Exercise: Let $X_1,\ldots,X_n$ be a random sample from the distribution with density $$f(x\mid\theta) = \dfrac{2x}{\theta^2}\mathbb{1}_{(0,\theta)}(x)$$ w.r.t. the Lebesgue measure. Derive an unbiased estimator for $\theta$. Does this estimator respect the likelihood principle?
I know that:
Def: (Likelihood principle (LP)).The information brought by an observation $x$ about $\theta$ is entirely contained in the likelihood function $L(\theta;x)$. Moreover, if $x$ and $x'$ are two observations depending on the same parameter (possibly in different experiments), such that there exists a constant $c$ satisfying $L(\theta;x) =cL'(\theta;x_0)$ for every $\theta$, they bring the same information about $\theta$ and must lead to identical inferences.

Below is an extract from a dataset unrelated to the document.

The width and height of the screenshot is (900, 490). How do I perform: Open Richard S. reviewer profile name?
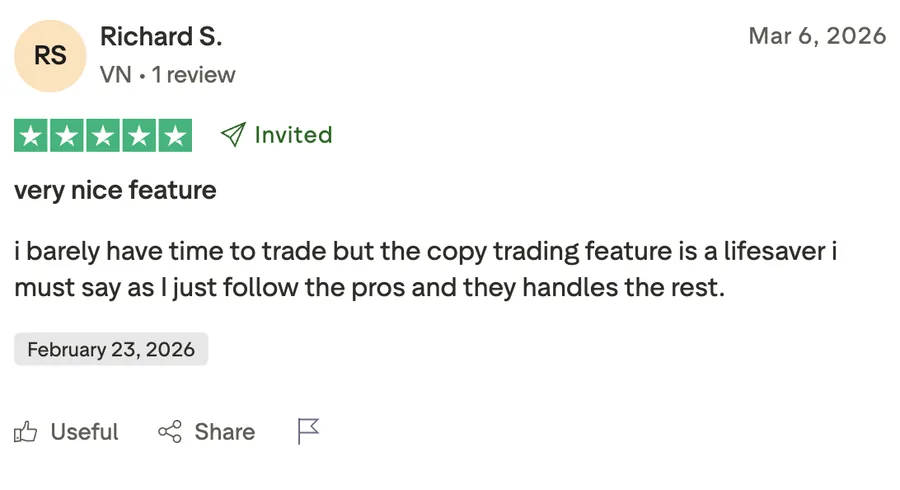[x=161, y=37]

Question: Suppose I derived the unbiased estimator $\hat{\theta} = \dfrac{3}{2}X_1$; does this estimator satisfy the likelihood principle? I know that p-values do not respect the LP, because you reach different conclusions when using different p-values, but I'm not sure how an estimator would or would not respect the LP.
Thanks in advance!
$$ L(\theta \mid X=x) = \begin{cases} \dfrac{2x}{\theta^2} & \text{for } \theta\in [x,+\infty), \\[8pt] \,\,0 & \text{for } \theta\in(0,x). \end{cases} $$ The MLE is therefore $x$ itself, since $L(\theta)$ increases as $\theta$ decreases UNTIL $\theta$ gets as small as $x.$ That is clearly a biased estimator.

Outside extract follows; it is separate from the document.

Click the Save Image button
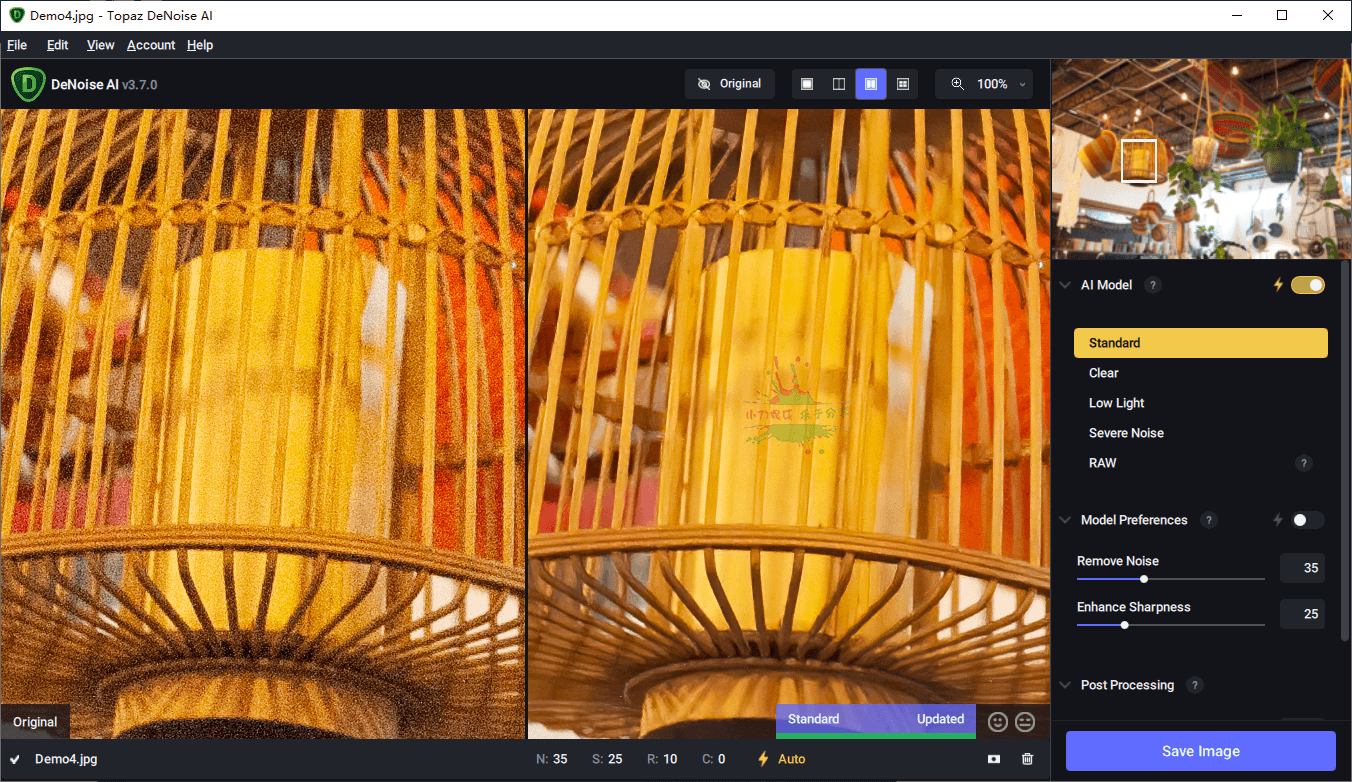The image size is (1352, 782). pyautogui.click(x=1200, y=751)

Your unbiased estimator can be calculated if the MLE is known, and the MLE can be calculated if your estimator is known. Therefore, no information except what is in the likelihood function goes into your estimator.
Merely being unbiased is not enough to guarantee violation of the likelihood principle. But an insistence on always being unbiased will result in some estimators violating the likelihood principle.